**Goal of the exercise**
Look through the listing below, and wherever a line has the string "Twinks", copy it.

**Data for this exercise**
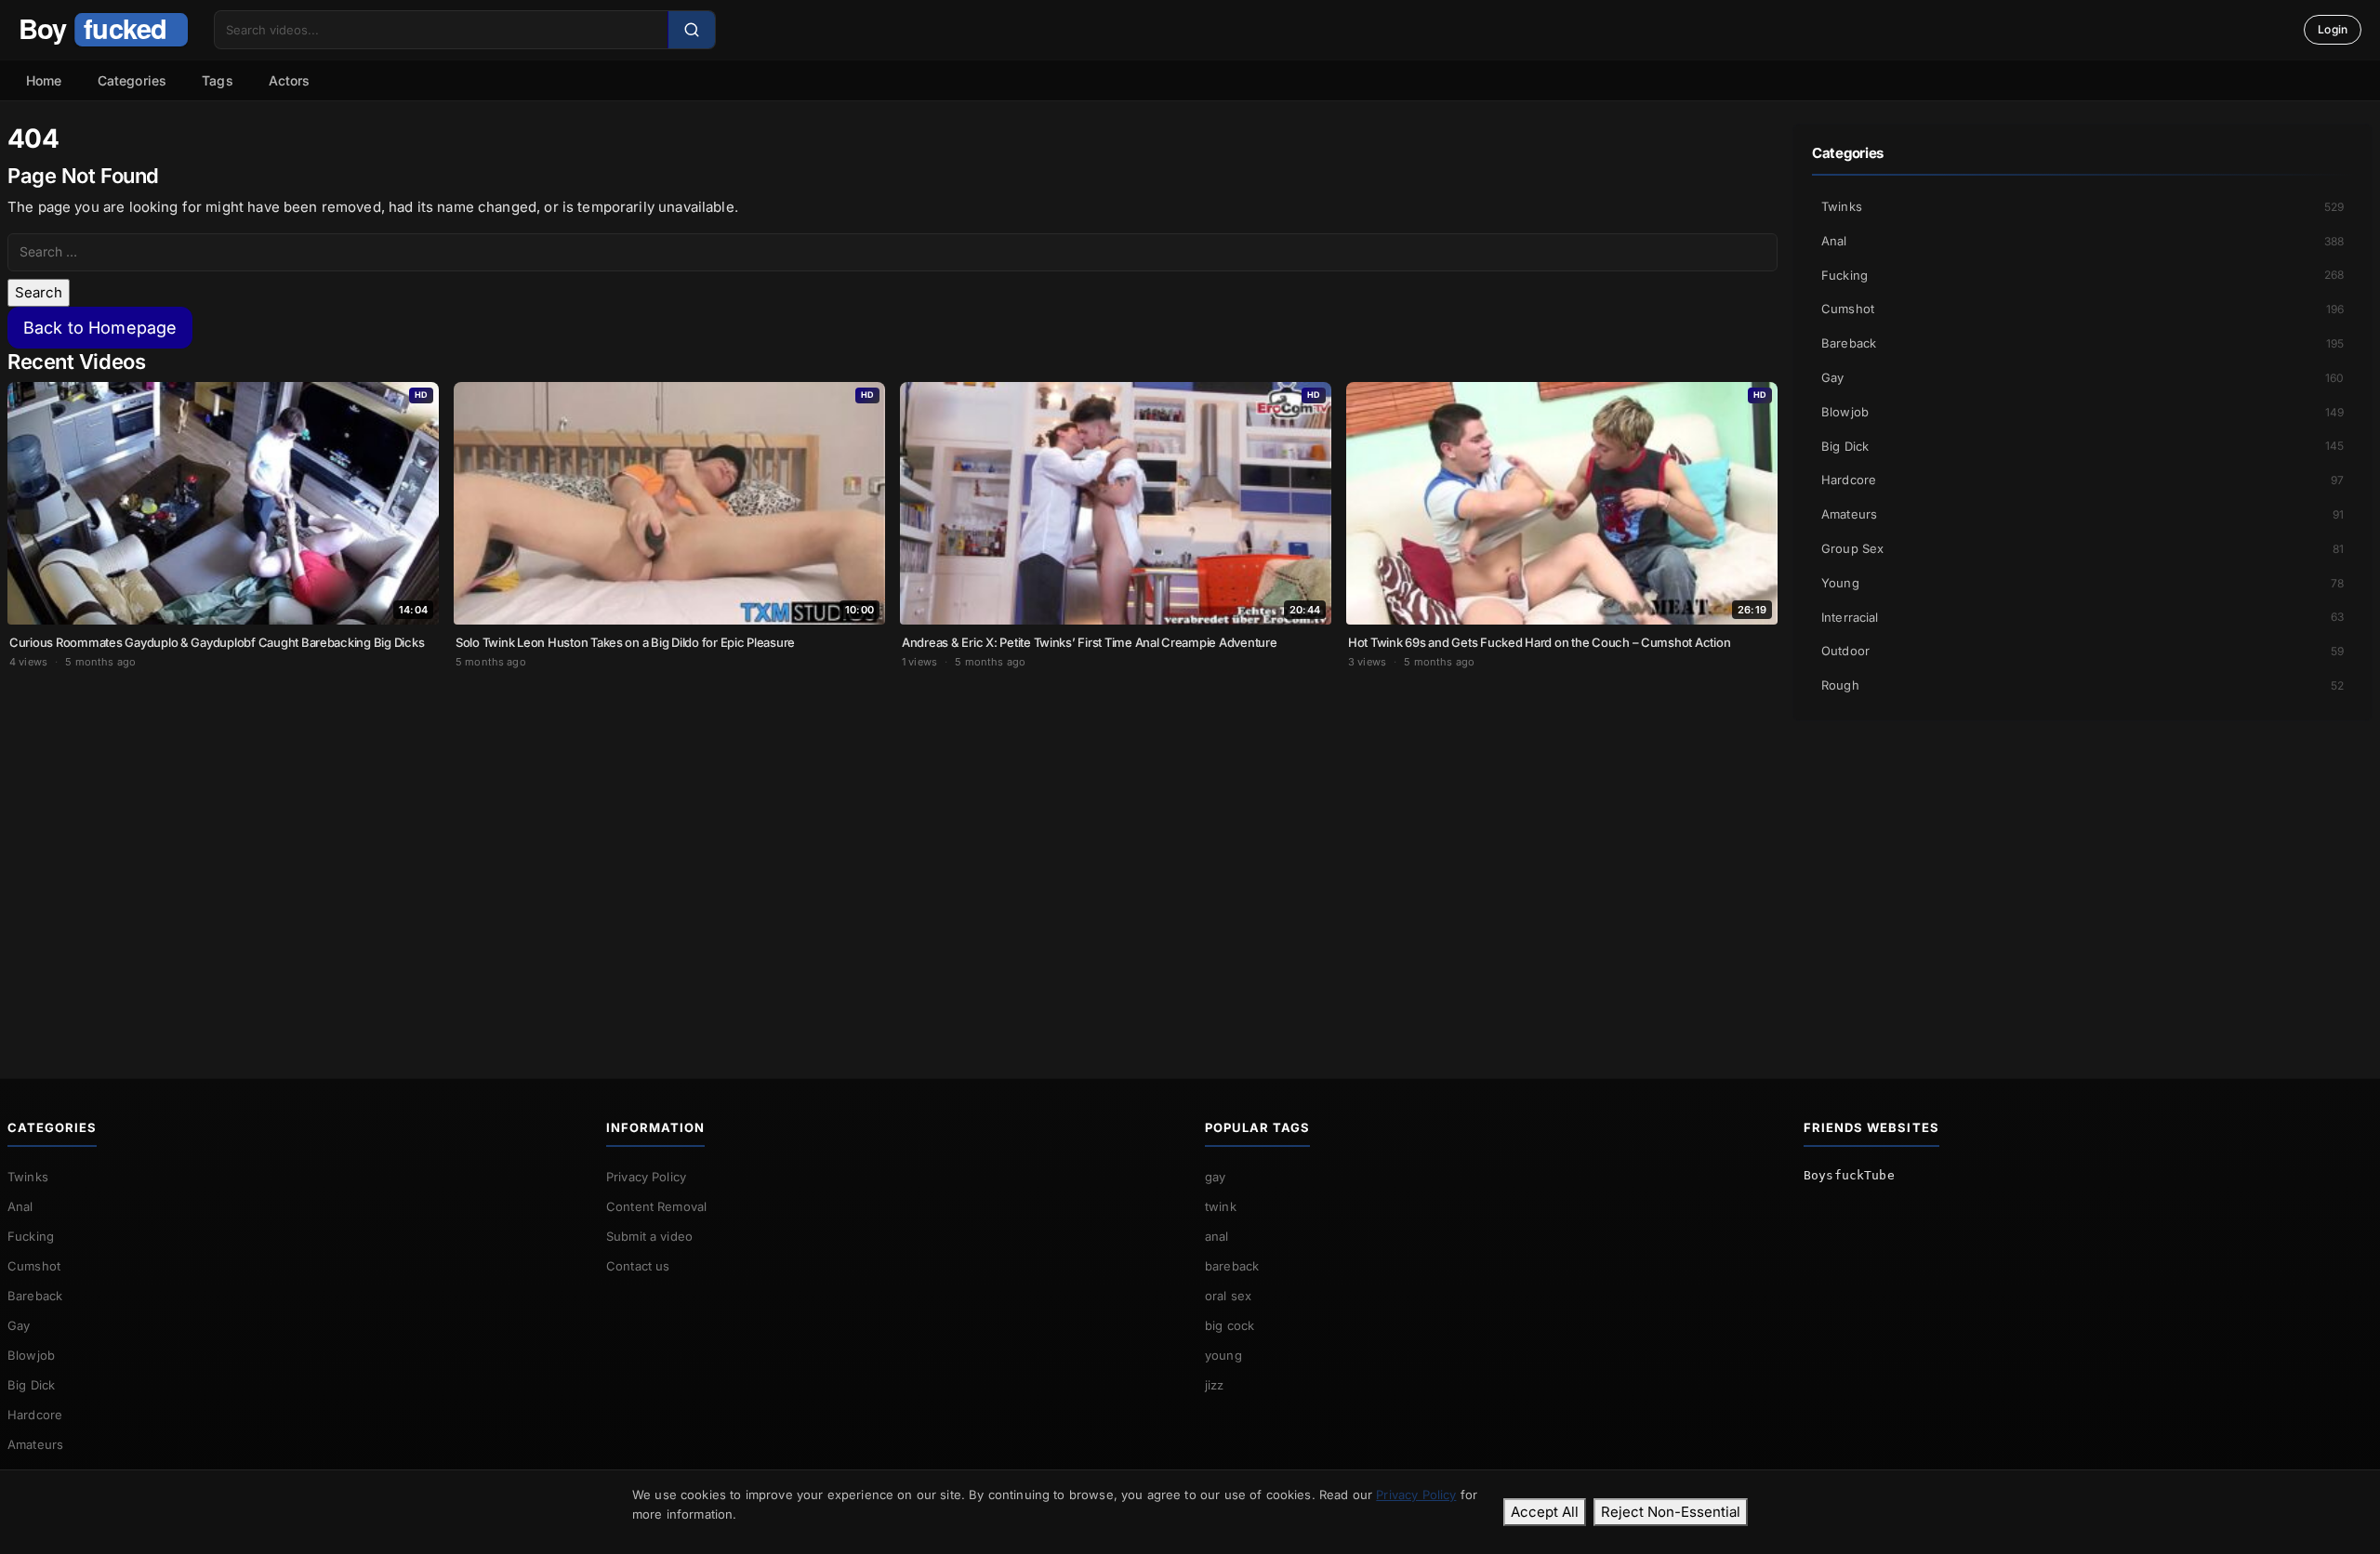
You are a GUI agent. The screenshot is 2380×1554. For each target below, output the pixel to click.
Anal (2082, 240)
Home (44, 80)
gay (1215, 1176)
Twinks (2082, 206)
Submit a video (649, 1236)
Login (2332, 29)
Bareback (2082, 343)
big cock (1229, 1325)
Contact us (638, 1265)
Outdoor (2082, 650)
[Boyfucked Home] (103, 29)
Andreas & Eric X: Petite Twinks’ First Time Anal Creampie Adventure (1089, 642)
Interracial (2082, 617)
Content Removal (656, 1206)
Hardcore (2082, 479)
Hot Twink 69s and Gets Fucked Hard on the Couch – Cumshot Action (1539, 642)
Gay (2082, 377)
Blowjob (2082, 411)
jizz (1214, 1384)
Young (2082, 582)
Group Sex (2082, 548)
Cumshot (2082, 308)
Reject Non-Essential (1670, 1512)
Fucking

**Solution**
Twinks (2082, 206)
Andreas & Eric X: Petite Twinks’ First Time Anal Creampie Adventure (1089, 642)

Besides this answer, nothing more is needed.